WORK INSTRUCTION 1:
Answer from the passage on the wallet server, one line per question:
(a) In a traditional system, what may happen to a cryptocurrency transfer that a malicious user sends to external accounts?
(b) What may the administrative server create that holds one or more reversal requests?
(c) Which request message queue carries a request message from the wallet server to the admin server when funds go to an external account?
WORK INSTRUCTION 2:
Copy the passage on the wallet server word for word, starting at "[0040] In one" and ending at "malicious activities.".

DOCUMENT SEGMENT:
========================================================================

Thus the wallet server 402 can accept certain, less dangerous
request messages 412 from the web server 400 via the request
message queue 416 and receive request messages, which require a
higher level of approval, via the request message queue 432 from
the admin server 428A.
[0039] In one embodiment, the wallet server 402 may only accept
transactions from the web server 400 that transfer funds internally
within the wallet server 402 (e.g. such as when funds are
transferred from an online wallet of one particular user to another
online wallet of the same user or another user). With proper
accounting and logging procedures in place, if a malicious user
compromises the security of the web server 400, gains access to the
web server 400, and successfully performs an unauthorized transfer
of funds (e.g. when funds are transferred from an online wallet of
one particular user to another online wallet of a different user),
such actions can be detected and reversed. By contrast, in a
traditional system in which the web server 400 has direct access to
the wallet server 402, a malicious user may transfer funds to one
or more external accounts, in which case, if the funds are a
cryptocurrency, the transfer may be irreversible and often
untraceable.
[0040] In one embodiment, the wallet server 424 may record all
transaction requests transmitted to it from the web server 400 in a
transaction log. The wallet server 402 may transmit the transaction
log to the administrative server 428A. The administrative server
428A may create a request message comprising one or more reversal
requests. The reversal requests may be configured to reverse one or
more malicious transactions of cryptocurrency performed by the
wallet server 402. Accordingly, the system architecture of FIG. 4
may provide a facility for automatically determining and reversing
malicious activities.
[0041] In one embodiment, an administrator of the administrative
server 428A may perform a fund transfer to an external account
(e.g. if a user wants to withdraw funds from his/his wallet). In
this scenario, a request message may be separately routed from the
wallet server 402 to the admin server 428A through the request
message queue 432, where request messages may be reviewed,
approved, and authorized as needed, after which the corresponding
transactions are posted by the admin server 428A and executed by
the wallet server 402.

========================================================================

DATA EXCERPT:
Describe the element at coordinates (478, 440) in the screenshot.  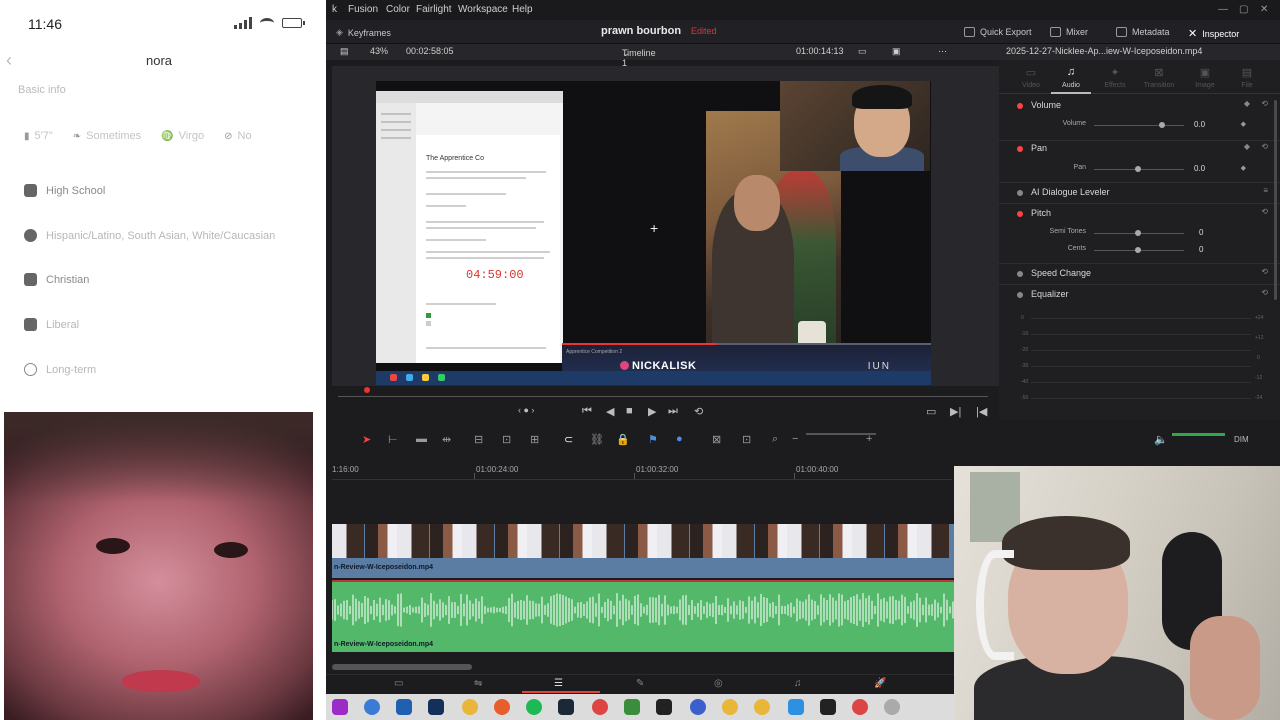
I see `insert-clip-icon: ⊟` at that location. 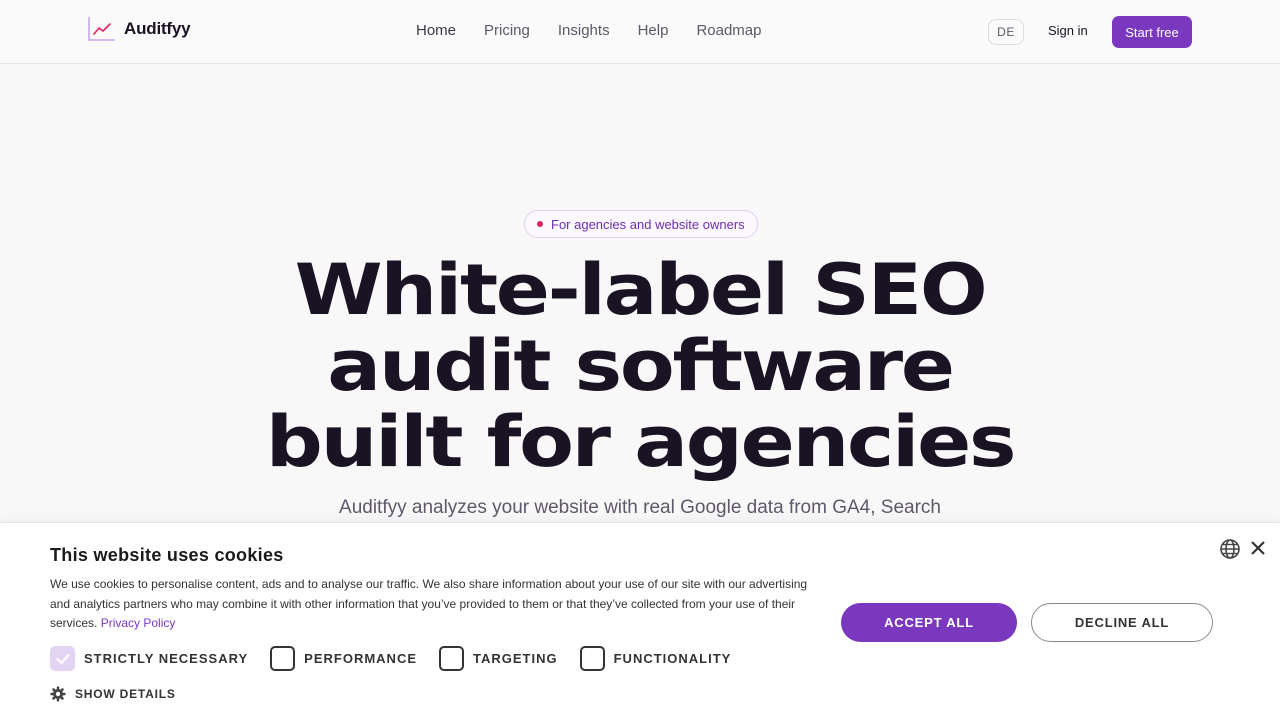 I want to click on nav-home: Home, so click(x=436, y=30).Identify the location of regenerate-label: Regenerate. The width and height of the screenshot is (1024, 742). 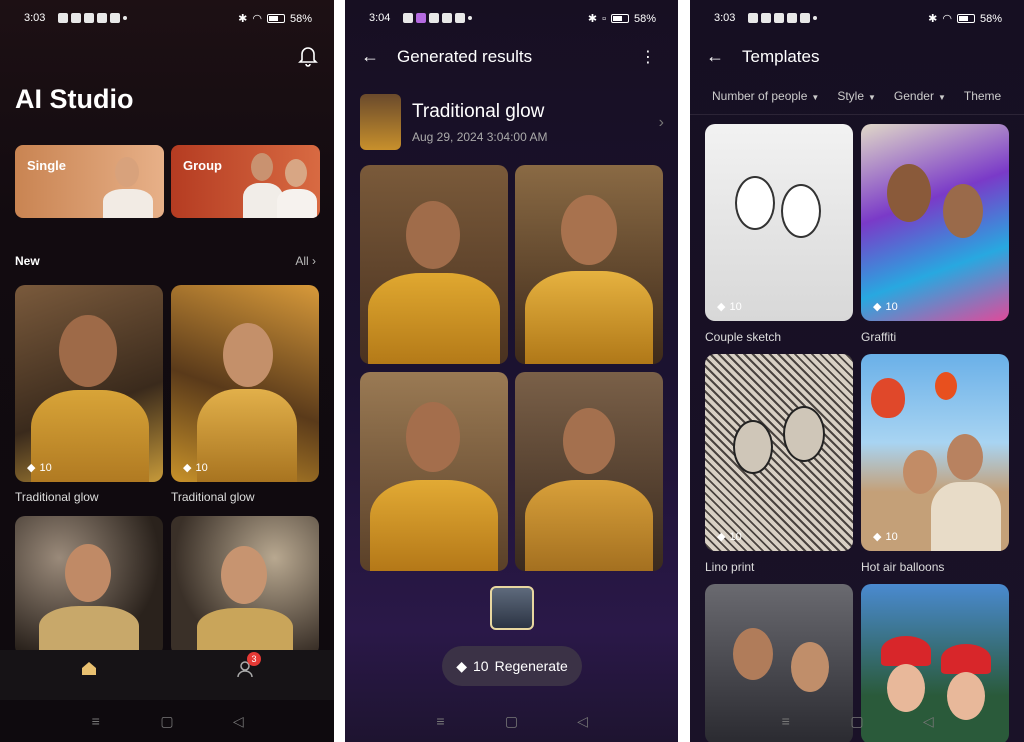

========================================================================

EXERCISE ANSWER 1:
(a) It may be irreversible and often untraceable.
(b) A request message.
(c) Request message queue 432.

EXERCISE ANSWER 2:
[0040] In one embodiment, the wallet server 424 may record all
transaction requests transmitted to it from the web server 400 in a
transaction log. The wallet server 402 may transmit the transaction
log to the administrative server 428A. The administrative server
428A may create a request message comprising one or more reversal
requests. The reversal requests may be configured to reverse one or
more malicious transactions of cryptocurrency performed by the
wallet server 402. Accordingly, the system architecture of FIG. 4
may provide a facility for automatically determining and reversing
malicious activities.